(Stored items)
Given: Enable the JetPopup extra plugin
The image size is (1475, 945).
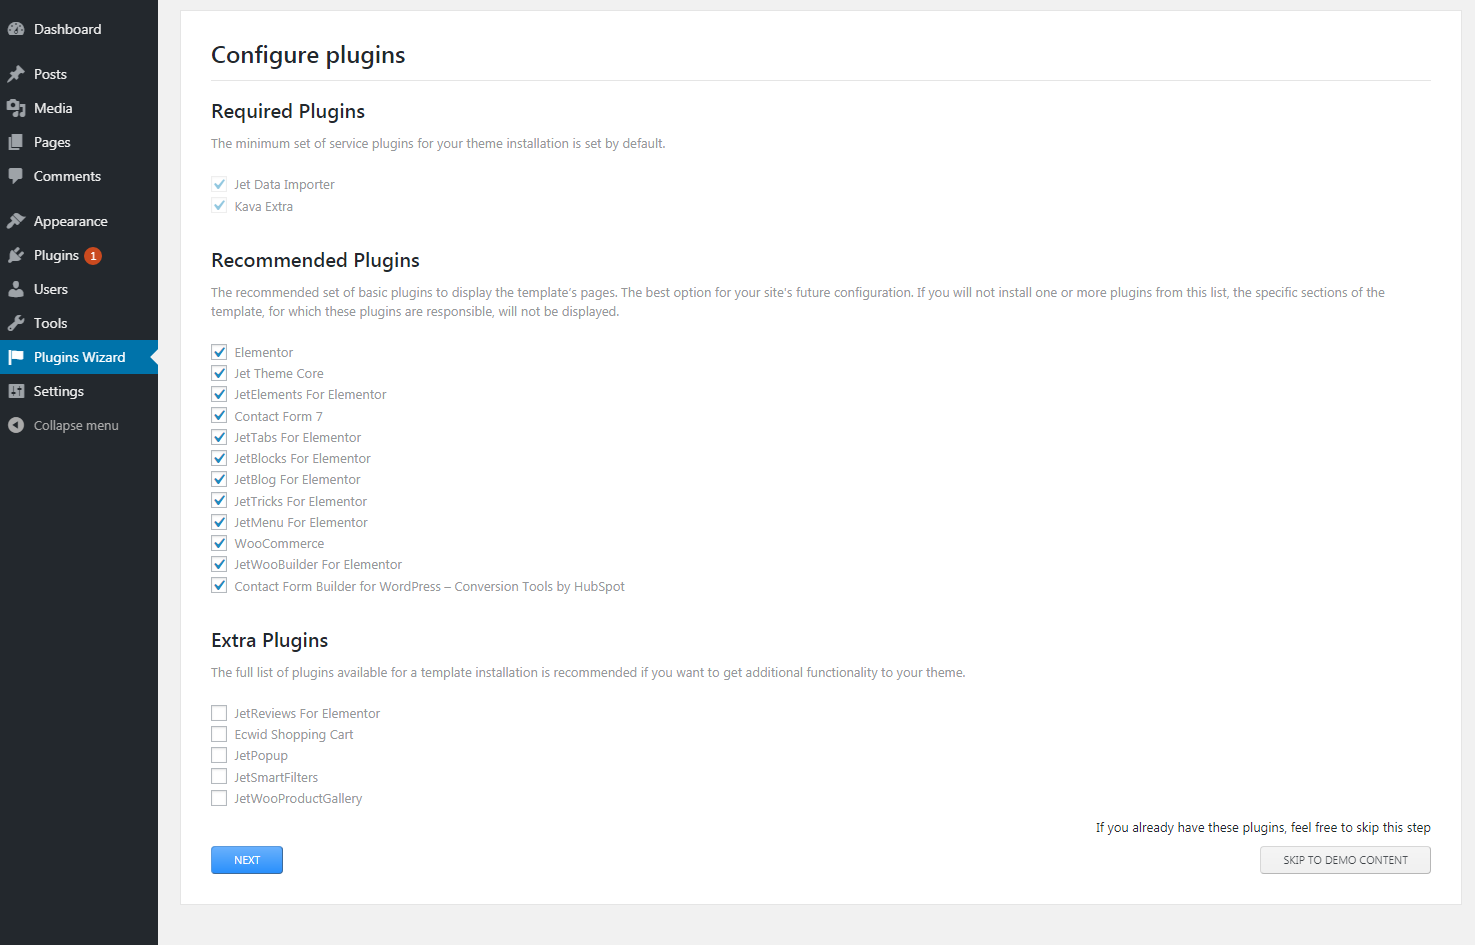Looking at the screenshot, I should tap(219, 755).
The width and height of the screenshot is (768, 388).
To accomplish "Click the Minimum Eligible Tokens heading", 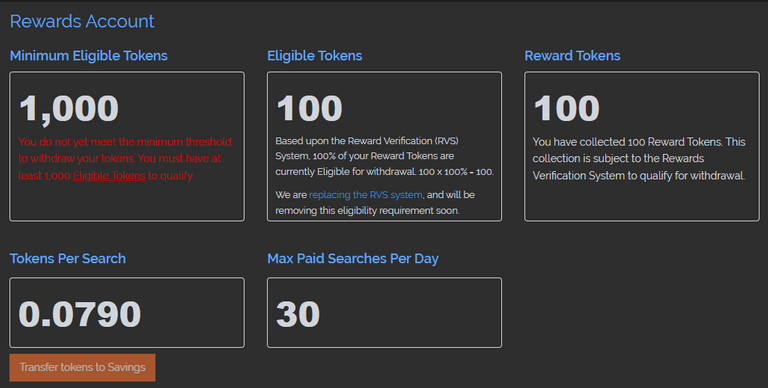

# About this exercise
With the pictures omitted, reproduce the records in full and exactly.

# Solution below
Given: Enable the JetPopup extra plugin
The image size is (1475, 945).
Looking at the screenshot, I should tap(219, 755).
The width and height of the screenshot is (768, 388).
To accomplish "Click the Minimum Eligible Tokens heading", 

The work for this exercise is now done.